1 - Pediatrics Department,, Hospital Dona Estefânia, Centro Hospitalar Universitário Lisboa Central, Lisbon, Portugal,
2 - Gastrenterology And Heptology Unit, Hospital Dona Estefânia, Centro Hospitalar Universitário Lisboa Central, Lisbon, Portugal,
3 - Hospital Dona Estefânia, Centro Hospitalar Universitário Lisboa Central, Lisbon, Portugal,
4 - Pediatric Pneumology Unit, Hospital Dona Estefânia, Centro Hospitalar Universitário Lisboa Central, Lisbon, Portugal
- Poster, 56th Annual Meeting of the European Society for Pediatric Gastroenterology, Hepatology and Nutricion (ESPGHAN), Milão, 15-18 de maio 2024
RESUMO:
Objectives and Study: Cystic fibrosis (CF) is a genetic disorder stemming from alterations in the CFTR protein. Pharmacological intervention in CFTR protein synthesis and function has demonstrated effectiveness and safety.
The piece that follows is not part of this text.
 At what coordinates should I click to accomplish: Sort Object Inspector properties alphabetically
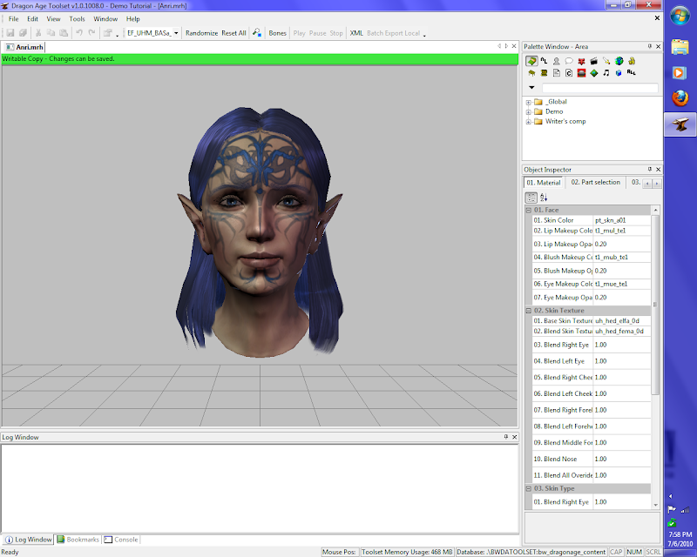click(x=544, y=198)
This study seeks to characterize the gastrointestinal (GI) and hepatic effects within the first year of modulator therapy in CF patients.
Methods: In a retrospective analysis of clinical, laboratory, and imaging data over the initial 12 months of modulator therapy, we performed descriptive and comparative statistical analyses on patients using Ivacaftor (IVA), Lumacaftor+Ivacaftor (LUMA-IVA), and Elexacaftor+Tezacaftor+Ivacaftor (ETI) with SPSS®.
Results: Out of 27 CF patients, 16 were eligible, and 13 were on modulator therapy: LUMA-IVA 43.7%, ETI 50%, and IVA 6.3%. The median age at treatment onset was 10.1 years. Clinically, GI side effects were observed at 3 months, specifically diarrhea in 12.5% and abdominal pain in 6.3%. One patient underwent surgery due to distal intestinal obstruction syndrome. Another patient with pre-existing liver disease experienced worsening fibrosis in elastography. Two patients with normal elastography at the beginning showed values compatible with mild fibrosis after one year. After 12 months, a two-fold elevation of AST and ALT levels was observed in 27% and 9% of patients, significantly higher than pre-therapy levels (p<0.01). ETI use was associated with higher bilirubin levels at 3, 6, 9, and 12 months (p<0.05) and lower platelet counts at 3, 9, and 12 months (p<0.05) compared to other modulator therapies. No significant variations were recorded between different therapies regarding other laboratory and ultrasound findings or clinical outcomes. Therapy was not discontinued in any patient.
Conclusions: In this cohort, the most common GI effects were diarrhea and abdominal pain, with no therapy discontinuation. The ETI combination was associated with higher bilirubin values and lower platelet counts, emphasizing the need for clinical consideration.